**Task description:** Copy nothing but the lines from the one containing "Task: Add Shea Butter Ornament to wish list" through the last line of the records, repeated exactly and without pictures.

(Entries shown Opens)

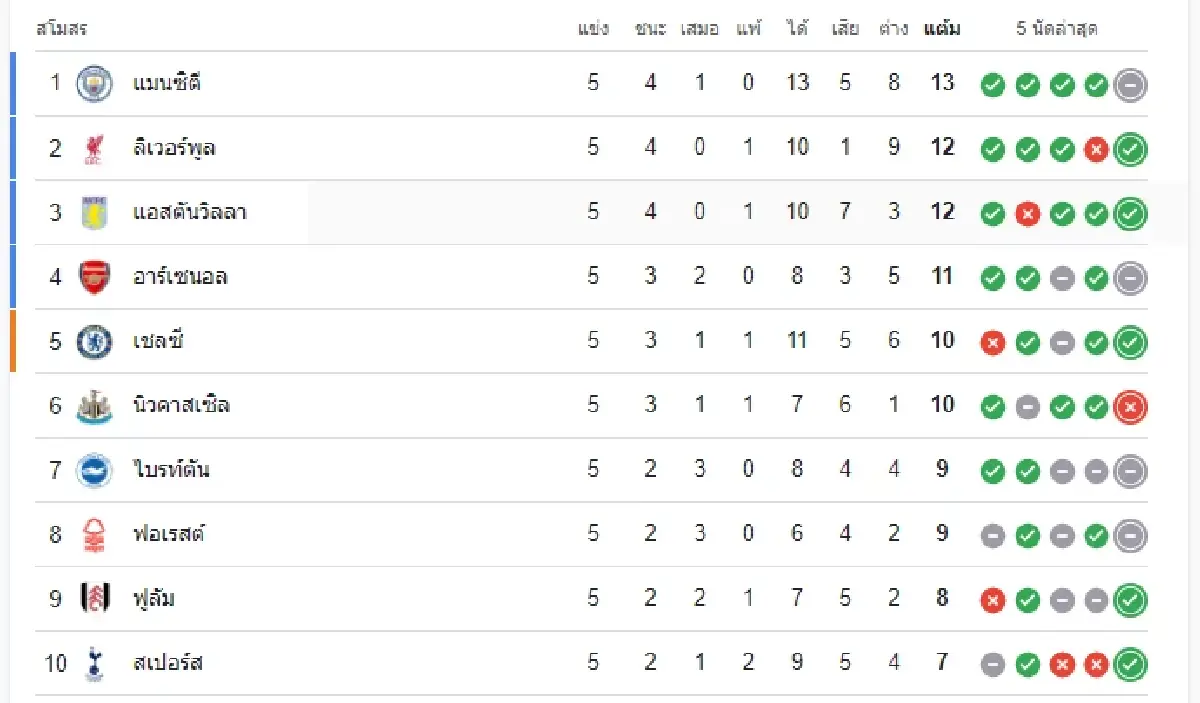Click the Manchester City club crest
The height and width of the screenshot is (703, 1200).
(x=94, y=83)
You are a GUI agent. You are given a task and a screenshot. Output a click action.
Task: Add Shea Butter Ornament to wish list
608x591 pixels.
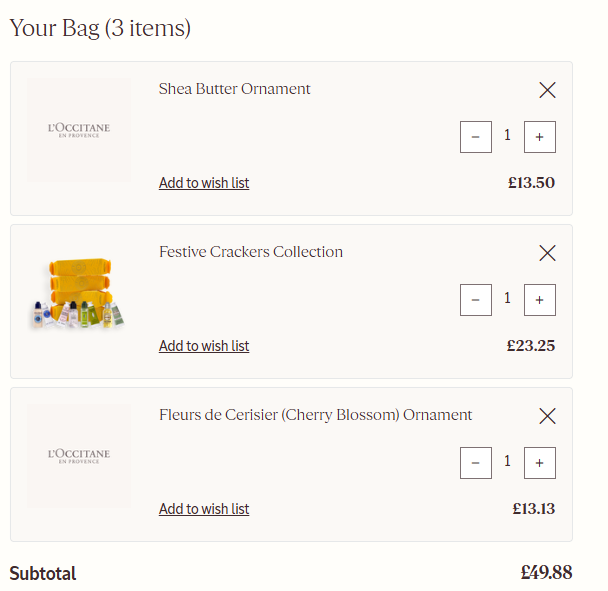[x=204, y=183]
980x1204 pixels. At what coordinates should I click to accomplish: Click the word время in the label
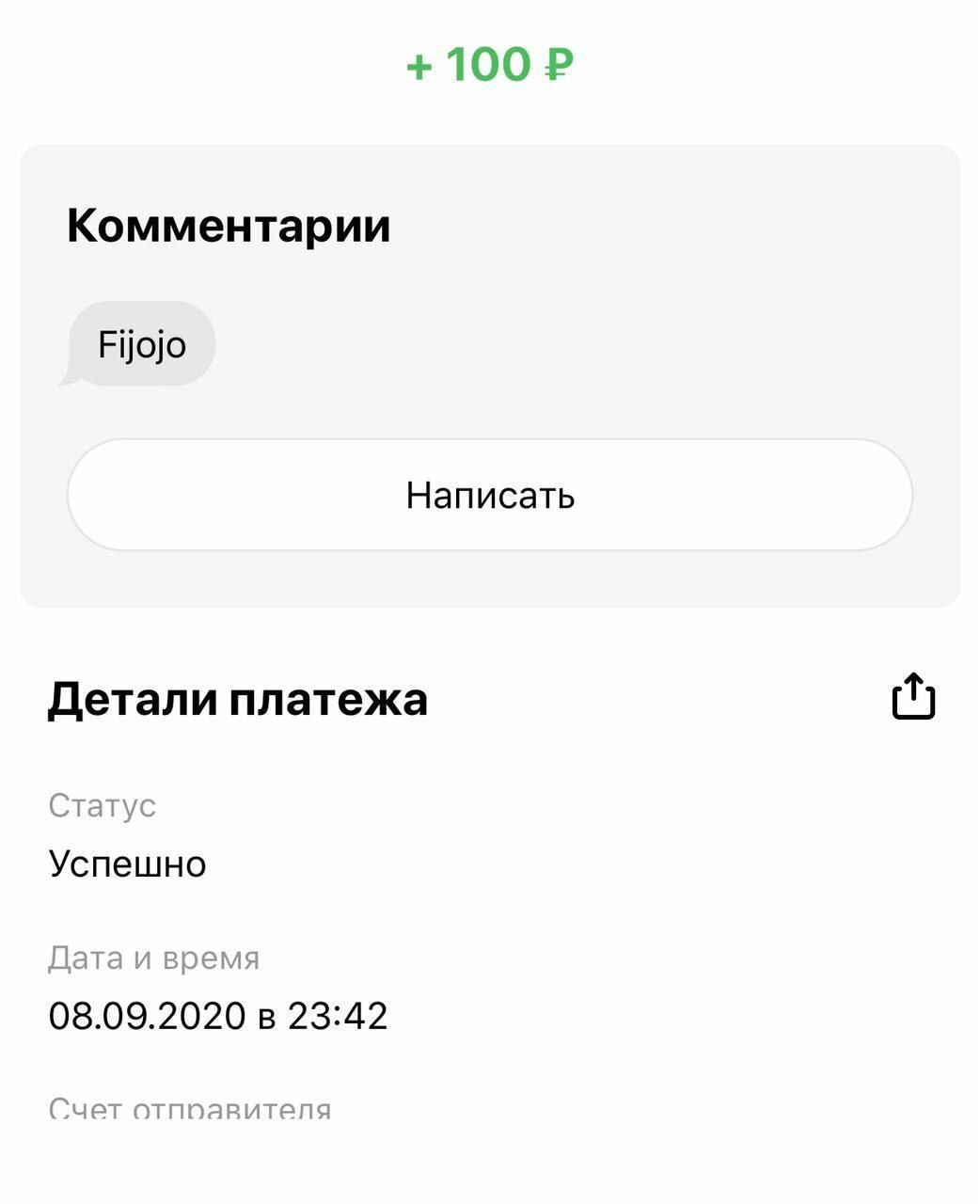click(x=211, y=958)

(Entries shown Closes)

**Exercise solution:**
Task: Add Shea Butter Ornament to wish list
608x591 pixels.
[x=204, y=183]
980x1204 pixels. At what coordinates should I click to accomplish: Click the word время in the label
click(x=211, y=958)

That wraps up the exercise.